L'on voit aussi dans ce livre Avant la Longue flamme rouge toute l'obstination de Savarouth , sa solitude, sa débrouillardise pour gagner quelques sous, cirant les chaussures des soldats et les faisant reluire avec des bas de soie collectées auprès des prostituées ou jouant aux échecs.
Puis se sera le départ contraint et forcé de Savarouth et Vanak son ami dans un hélicoptère. «  Attention roquette ! » C'est la bataille finale, la chute de Phnom Penh. le 26 mars 1975 le babylift atterrit à Bangkok. Savarouth est confié à la famille catholique du New Jersey Les Boisselles et Vanak dans un foyer à Seattle.
L'on retrouvera Savarouth à des compétitions d'échecs ou il gagne souvent.
Un jour à Atlanta à cause de son style de jeu soviétique, quelques uns de ses partenaires le surnomment Saravouthski. En 1982 il s'inscrit en littérature à l'université de Rutgers et obtient le deuxième fauteuil de violoncelliste de l'orchestre symphonique du New Jersey. En 1990 il enseigne la littérature comparée à l'université Concordia de Montréal. Il se marie à un enfant Sébastien. « A sa naissance Savarouth est près du berceau. Un sentiment refait surface en lui. le pire d'entre eux . La peur, la peur nue. A compter de ce jour il ne veut plus rien faire à part rester près de l'enfant, s'occuper de lui. » En 2004, Guillaume Sire rencontre à Montréal Saravouth, il jouait de la guitare.

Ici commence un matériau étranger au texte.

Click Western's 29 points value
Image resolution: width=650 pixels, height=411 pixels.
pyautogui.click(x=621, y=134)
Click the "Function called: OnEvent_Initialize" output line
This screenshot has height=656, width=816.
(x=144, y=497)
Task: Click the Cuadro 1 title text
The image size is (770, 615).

Il m'a demandé dit Guillaume Sire, à la fin de la chanson «  Have you read The Odyssey ? »
Saravouth ne retournera pas au Cambodge. «  Il a survécu à la guerre, mais rien en lui de ce qui était davantage lui-même n'a survécu, sinon dix-neuf éclats d'obus » , révélés par un IRM, logés à l'intérieur de son cerveau, impossible à opérer. Saravouth, comme des milliers de Cambodgiens ne se remettra sans doute jamais de ce cauchemar-là que fut la guerre du Cambodge.
Un court métrage lui est consacré : il vous suffit d'écrire Odysseus' Gambit dans la barre d'un moteur de recherche. Lisez ! Avant la longue flamme rouge de Guillaume Sire, pour croiser le regard de Saravouth, pour qui subsistent tant de questions restées sans réponse. Bien à vous.